Утром колхозные босые пешеходы выстроились в ряд на Оргдворе. Каждый из них имел флаг с лозунгом в руках и сумку с пищей за спиной. Они ожидали активиста как первоначального человека в колхозе, чтобы узнать от него, зачем им идти в чужие места.
Активист пришел на Двор совместно с передовым персоналом и, расставив пешеходов в виде пятикратной звезды, стал посреди всех и произнес свое слово, указывающее пешеходам идти в среду окружающего беднячества и показать ему свойство колхоза путем призвания к социалистическому порядку, ибо все равно дальнейшее будет плохо. Елисей держал в руке самый длинный флаг и, покорно выслушав активиста, тронулся привычным шагом вперед, не зная, где ему надо остановиться.
В то утро была сырость и дул холод с дальних пустопорожних мест. Такое обстоятельство тоже не было упущено активом.
– Дезорганизация! – с унылостью сказал активист про этот остужающий вечер природы.
Бедные и средние странники пошли в свой путь и скрылись вдалеке, в постороннем пространстве. Чиклин глядел вслед ушедшей босой коллективизации, не зная, что нужно дальше предполагать, а Вощев молчал без мысли.

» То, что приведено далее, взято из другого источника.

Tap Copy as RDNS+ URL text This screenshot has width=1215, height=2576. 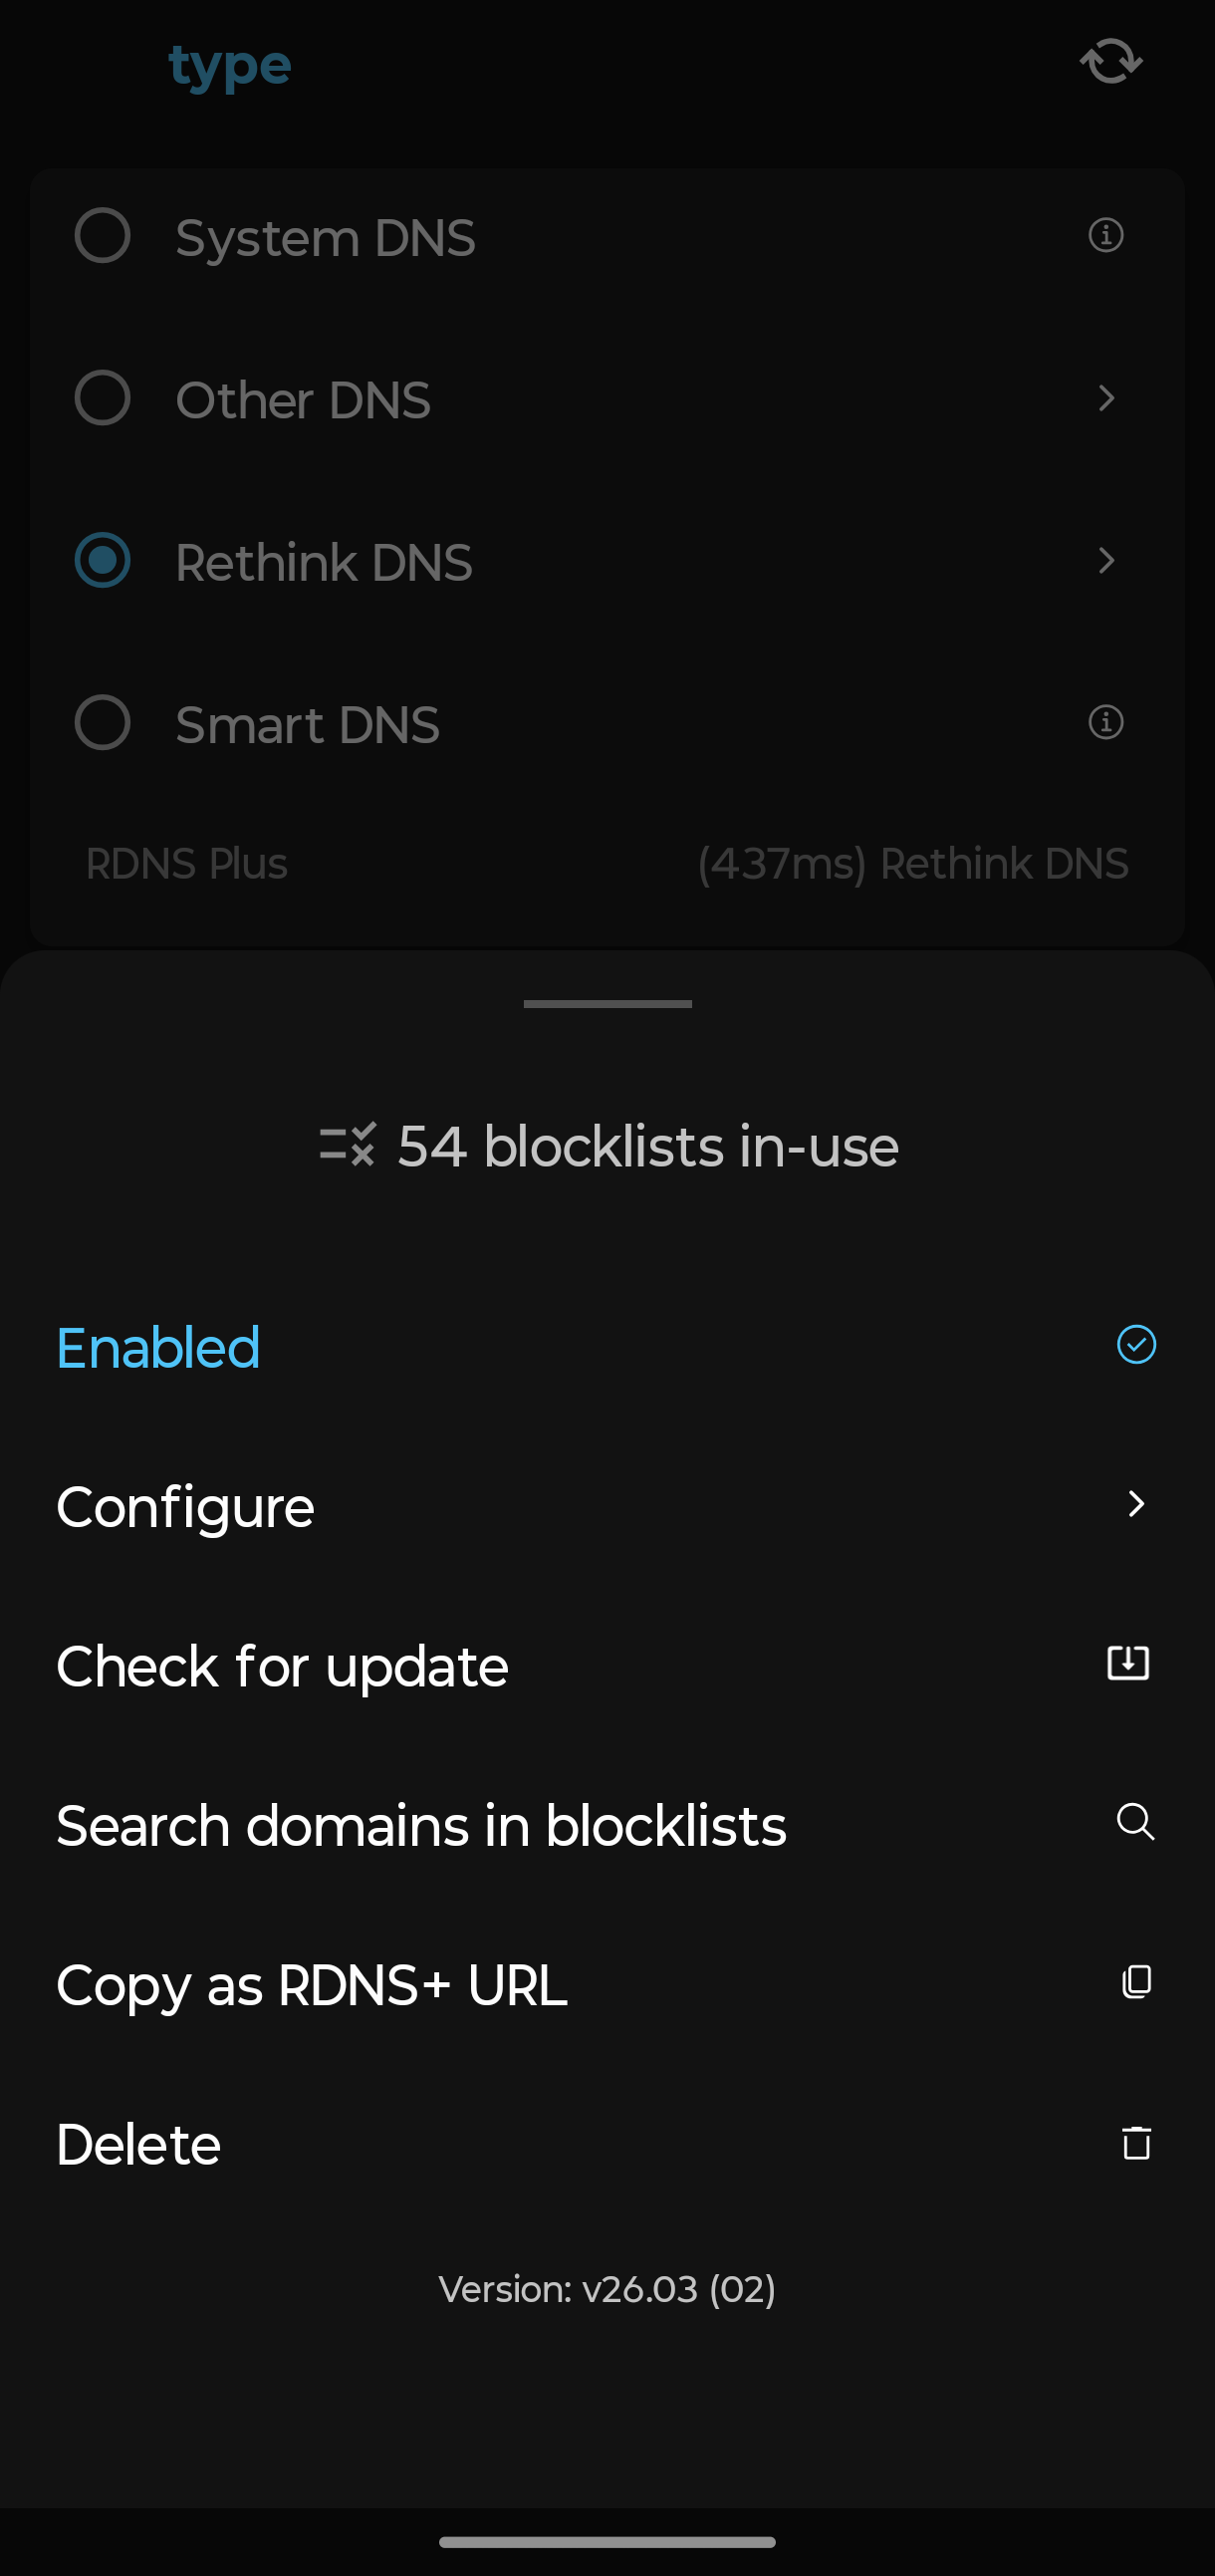[312, 1985]
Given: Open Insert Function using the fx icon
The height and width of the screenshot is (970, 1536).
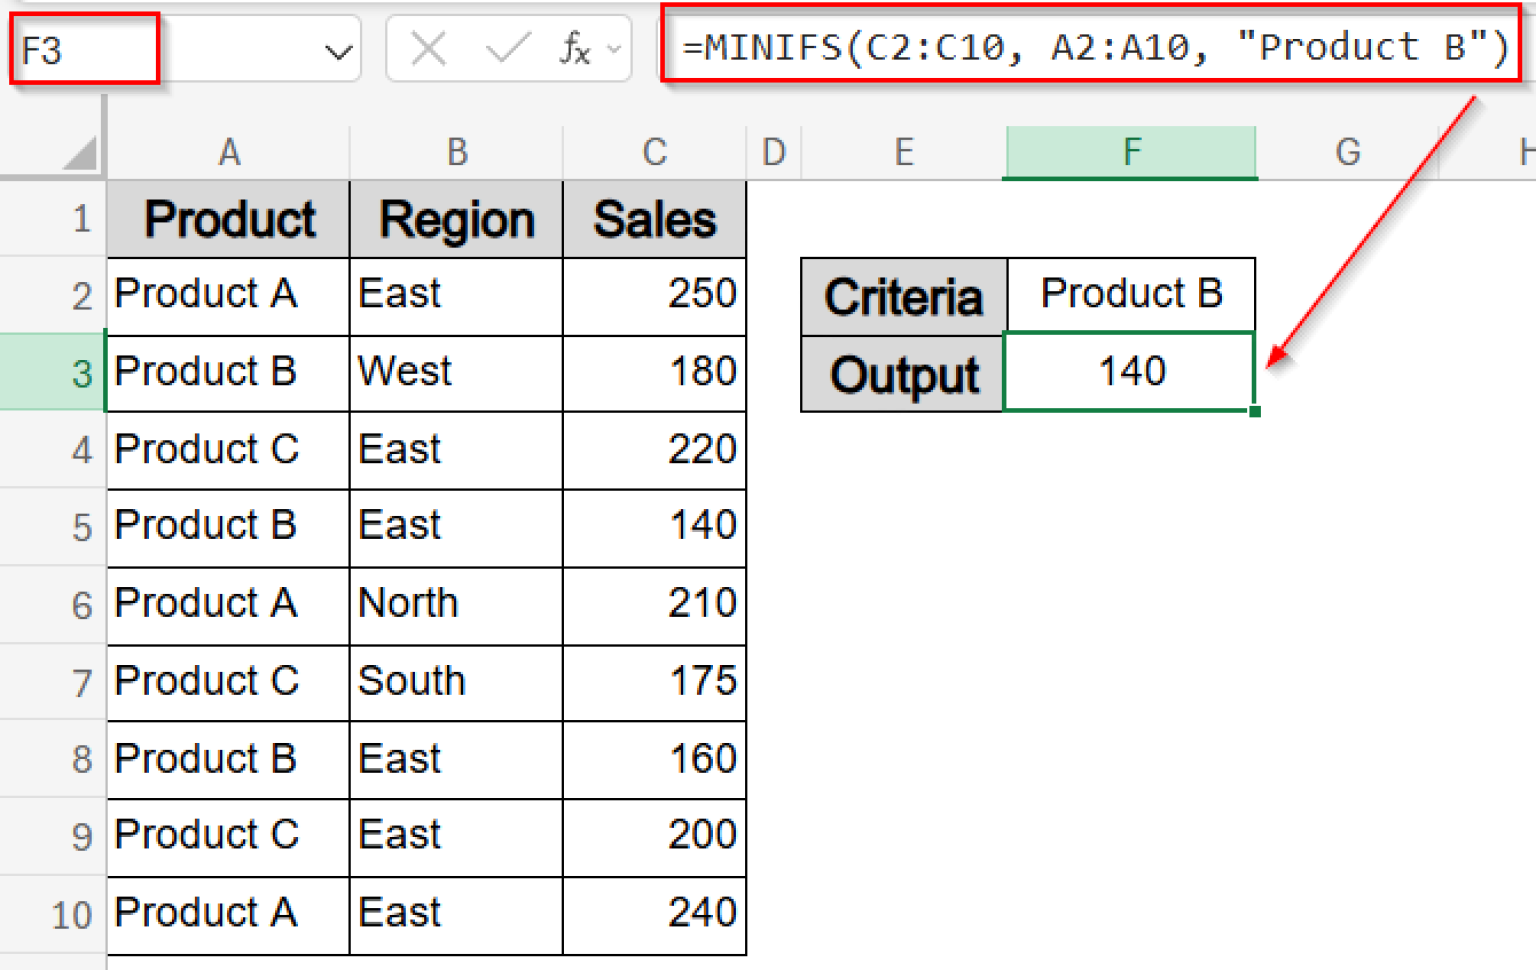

Из большого облака, остановившегося над глухими дальними пашнями, стеной пошел дождь и укрыл ушедших в среде влаги.
– И куда они пошли? – сказал один подкулачник, уединенный от населения на Оргдворе за свой вред. Активист запретил ему выходить далее плетня, и подкулачник выражался через него. – У нас одной обувки на десять годов хватит, а они куда лезут?
– Дай ему! – сказал Чиклин Вощеву.
Вощев подошел к подкулачнику и сделал удар в его лицо. Подкулачник больше не отзывался.
Вощев приблизился к Чиклину с обыкновенным недоумением об окружающей жизни.
– Смотри, Чиклин, как колхоз идет на свете – скучно и босой.
– Они потому и идут, что босые, – сказал Чиклин. – А радоваться им нечего: колхоз ведь житейское дело.
– Христос тоже, наверно, ходил скучно, и в природе был ничтожный дождь.
– В тебе ум – бедняк, – ответил Чиклин. – Христос ходил один неизвестно из-за чего, а тут двигаются целые кучи ради существования.
Активист находился здесь же на Оргдворе; прошедшая ночь прошла для него задаром – директива не спустилась на колхоз, и он опустил теченье мысли в собственной голове; но мысль несла ему страх упущений. Он боялся, что зажиточность скопится на единоличных дворах и он упустит ее из виду. Одновременно он опасался и переусердия, поэтому обобществил лишь конское поголовье, мучаясь за одиноких коров, овец и птицу, потому что в руках стихийного единоличника и козел есть рычаг капитализма.